Analisando todas as causas de morte nos grupos, eles também concluíram
que os dados “sugerem o viés [efeito] do vacinado saudável”. Em outras
palavras, houve menos mortes entre aqueles que tomaram a dose extra, contudo, o
benefício não pode ser atribuído à vacina. Além disso, apesar desse efeito nos
dados ser favorável à dose de reforço, ela não conseguiu produzir efeitos
benéficos suficientes para serem detectados nessas milhões de pessoas.

Um resultado conhecido de outros estudos também foi
corroborado: que as doses de reforço reduzem a chance de teste positivo de
Covid, o que é de se esperar, mas o efeito é temporário. “Imunidade [vacinal]
em decaimento rápido”, como descrevem os autores. Como a amostra é de pessoas
previamente infectadas, o resultado da baixa mortalidade reflete a proteção
conferida pela imunidade natural. “Nenhum indivíduo mais jovem que 40 anos
morreu por causa da Covid-19”, contaram os cientistas.
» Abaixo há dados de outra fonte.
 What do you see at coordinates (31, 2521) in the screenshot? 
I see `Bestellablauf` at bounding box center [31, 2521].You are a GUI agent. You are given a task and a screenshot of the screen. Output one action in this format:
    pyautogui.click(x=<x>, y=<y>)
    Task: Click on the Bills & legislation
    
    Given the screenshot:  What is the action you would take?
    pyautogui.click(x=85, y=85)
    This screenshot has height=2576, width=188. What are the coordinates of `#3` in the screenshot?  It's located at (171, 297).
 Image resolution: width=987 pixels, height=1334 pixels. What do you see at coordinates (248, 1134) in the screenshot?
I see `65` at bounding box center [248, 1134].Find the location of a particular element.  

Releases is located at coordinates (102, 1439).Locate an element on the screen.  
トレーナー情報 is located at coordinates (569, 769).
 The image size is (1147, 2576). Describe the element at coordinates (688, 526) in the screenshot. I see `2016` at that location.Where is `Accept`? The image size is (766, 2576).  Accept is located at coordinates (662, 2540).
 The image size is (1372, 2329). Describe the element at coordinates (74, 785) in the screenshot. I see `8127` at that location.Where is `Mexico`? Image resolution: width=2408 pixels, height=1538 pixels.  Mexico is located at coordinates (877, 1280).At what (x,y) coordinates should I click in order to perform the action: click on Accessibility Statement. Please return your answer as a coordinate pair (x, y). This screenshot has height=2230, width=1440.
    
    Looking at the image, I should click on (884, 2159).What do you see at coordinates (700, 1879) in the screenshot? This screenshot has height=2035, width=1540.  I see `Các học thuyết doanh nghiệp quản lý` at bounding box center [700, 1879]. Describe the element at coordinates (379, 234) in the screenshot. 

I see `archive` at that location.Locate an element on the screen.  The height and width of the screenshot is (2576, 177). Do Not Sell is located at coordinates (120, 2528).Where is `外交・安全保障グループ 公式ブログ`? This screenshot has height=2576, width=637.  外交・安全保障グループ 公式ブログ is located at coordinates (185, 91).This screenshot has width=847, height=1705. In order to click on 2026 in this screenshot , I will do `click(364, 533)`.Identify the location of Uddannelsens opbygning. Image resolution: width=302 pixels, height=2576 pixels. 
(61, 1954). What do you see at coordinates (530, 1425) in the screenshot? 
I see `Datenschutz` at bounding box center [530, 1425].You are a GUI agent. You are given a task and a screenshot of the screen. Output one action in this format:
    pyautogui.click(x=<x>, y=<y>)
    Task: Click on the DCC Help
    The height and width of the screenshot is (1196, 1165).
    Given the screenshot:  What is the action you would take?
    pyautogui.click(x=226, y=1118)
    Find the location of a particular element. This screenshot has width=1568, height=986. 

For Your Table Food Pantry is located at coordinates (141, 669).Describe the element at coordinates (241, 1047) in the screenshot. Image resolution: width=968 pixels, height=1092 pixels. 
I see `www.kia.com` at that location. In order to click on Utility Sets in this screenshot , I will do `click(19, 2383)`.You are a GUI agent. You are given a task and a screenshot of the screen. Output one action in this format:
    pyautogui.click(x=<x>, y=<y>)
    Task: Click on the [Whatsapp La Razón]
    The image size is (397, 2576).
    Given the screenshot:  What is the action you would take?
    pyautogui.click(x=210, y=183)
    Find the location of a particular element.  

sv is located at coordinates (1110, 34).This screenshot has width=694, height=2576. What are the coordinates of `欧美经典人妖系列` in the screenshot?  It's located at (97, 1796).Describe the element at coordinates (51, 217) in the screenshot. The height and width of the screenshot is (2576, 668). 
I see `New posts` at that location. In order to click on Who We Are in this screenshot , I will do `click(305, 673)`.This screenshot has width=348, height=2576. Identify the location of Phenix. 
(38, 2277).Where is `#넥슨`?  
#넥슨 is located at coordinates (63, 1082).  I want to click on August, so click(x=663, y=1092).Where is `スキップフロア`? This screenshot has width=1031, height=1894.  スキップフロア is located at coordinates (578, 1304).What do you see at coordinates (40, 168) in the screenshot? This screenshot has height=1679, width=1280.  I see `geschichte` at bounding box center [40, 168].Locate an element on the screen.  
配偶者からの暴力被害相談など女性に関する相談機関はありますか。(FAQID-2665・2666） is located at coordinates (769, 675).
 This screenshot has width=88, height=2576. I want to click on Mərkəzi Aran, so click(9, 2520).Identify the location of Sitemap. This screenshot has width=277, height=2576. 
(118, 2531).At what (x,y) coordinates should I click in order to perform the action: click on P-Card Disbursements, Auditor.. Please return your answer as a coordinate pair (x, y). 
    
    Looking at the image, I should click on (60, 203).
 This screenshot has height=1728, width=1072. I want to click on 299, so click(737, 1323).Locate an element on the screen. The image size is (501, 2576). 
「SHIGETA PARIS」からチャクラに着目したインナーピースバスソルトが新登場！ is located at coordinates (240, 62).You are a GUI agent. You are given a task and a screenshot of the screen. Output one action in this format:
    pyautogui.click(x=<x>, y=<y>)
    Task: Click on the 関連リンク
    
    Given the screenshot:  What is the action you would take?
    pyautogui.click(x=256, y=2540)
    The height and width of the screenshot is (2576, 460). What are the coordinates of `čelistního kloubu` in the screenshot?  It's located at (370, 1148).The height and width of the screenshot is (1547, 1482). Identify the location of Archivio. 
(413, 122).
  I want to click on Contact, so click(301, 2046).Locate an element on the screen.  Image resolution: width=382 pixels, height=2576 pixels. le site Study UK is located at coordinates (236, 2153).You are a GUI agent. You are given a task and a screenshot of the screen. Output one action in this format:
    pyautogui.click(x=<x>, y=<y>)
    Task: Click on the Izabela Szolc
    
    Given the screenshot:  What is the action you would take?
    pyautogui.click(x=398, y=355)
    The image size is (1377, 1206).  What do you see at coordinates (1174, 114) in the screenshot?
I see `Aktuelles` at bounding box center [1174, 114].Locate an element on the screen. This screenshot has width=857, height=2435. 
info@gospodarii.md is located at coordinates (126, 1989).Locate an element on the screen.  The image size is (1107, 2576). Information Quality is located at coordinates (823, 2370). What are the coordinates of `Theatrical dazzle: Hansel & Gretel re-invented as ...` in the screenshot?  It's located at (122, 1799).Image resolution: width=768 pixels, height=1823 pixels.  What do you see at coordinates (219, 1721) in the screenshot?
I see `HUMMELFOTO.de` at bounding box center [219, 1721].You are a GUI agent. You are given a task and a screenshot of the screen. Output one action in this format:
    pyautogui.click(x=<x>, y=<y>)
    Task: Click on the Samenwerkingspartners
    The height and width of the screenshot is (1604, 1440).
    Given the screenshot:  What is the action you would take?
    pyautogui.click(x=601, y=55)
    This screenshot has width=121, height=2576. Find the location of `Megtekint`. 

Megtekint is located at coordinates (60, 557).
Os leitores que acompanharam a cobertura da Gazeta do
Povo
na pandemia sabem que o Catar foi o país que estudou com maior detalhe
e rigor a questão da proteção conferida por cada tipo de imunização: a natural
(por infecção prévia), a vacinal e a híbrida (com ambas). O estudo faz
referência a essas pesquisas: “dados do Catar sugerem que a imunidade natural
confere uma proteção muito forte contra a Covid-19 severa, sem indícios de
decaimento da imunidade, uma conclusão que é apoiada por uma revisão sistemática
e metanálises”. A imunidade natural não necessariamente protege contra novas
infecções com o coronavírus, mas, como a vacina, protege contra ter uma Covid mais
severa que na primeira infecção — de forma mais duradoura.

Os autores, entre eles o respeitado John Ioannidis — professor
da Universidade Stanford famoso por ter escrito um artigo de 2005 em que
afirmava que “a maioria das descobertas científicas publicadas são falsas” —,
fazem a conclusão final de que “a falta de eficácia da quarta vacinação durante
2023 no nosso estudo é consistente com a noção de imunidade em decaimento
rápido por essa dose secundária de reforço”, que é na maior parte a dose
bivalente, e que “nossas descobertas não se aplicam a indivíduos sem infecção
prévia”, um grupo populacional já raro na época, praticamente inexistente
agora.

A principal limitação do estudo é sua natureza
observacional, ou seja, não foi em caráter experimental que as pessoas foram
divididas entre aquelas que tomaram quatro ou três doses da vacina contra
Covid-19, e elas não foram distribuídas nesses grupos ao acaso, como seria
preferível em estudos mais rigorosos.

Estudo anterior não publicou imediatamente dados de todas as causas de
mortalidade

Em dezembro de 2021, um estudo de israelenses
publicado no New England Journal of Medicine calculou que a primeira
dose de reforço (ou terceira dose no histórico completo) da vacina da Pfizer
reduzia em 90% a mortalidade por Covid-19. Após algumas críticas pela falta de
informações a respeito da totalidade das causas de morte, os mesmos
pesquisadores, liderados por Ronen Arbel, dos Serviços de Saúde Clalit em Tel
Aviv, publicaram em março de 2022 uma carta na revista informando que, de fato,
havia mortes não relacionadas à Covid nos dois grupos.

Três cientistas americanos de universidades da Califórnia, aproveitando a informação, publicaram no mesmo periódico, em julho de 2023, uma carta em que calcularam que havia 20 vezes mais mortes por causas não relacionadas à Covid no grupo sem a dose de reforço comparado ao grupo que a tomou. O efeito do vacinado saudável “pode ter levado a superestimativas da eficácia da vacina em estudos similares”, explicaram os autores.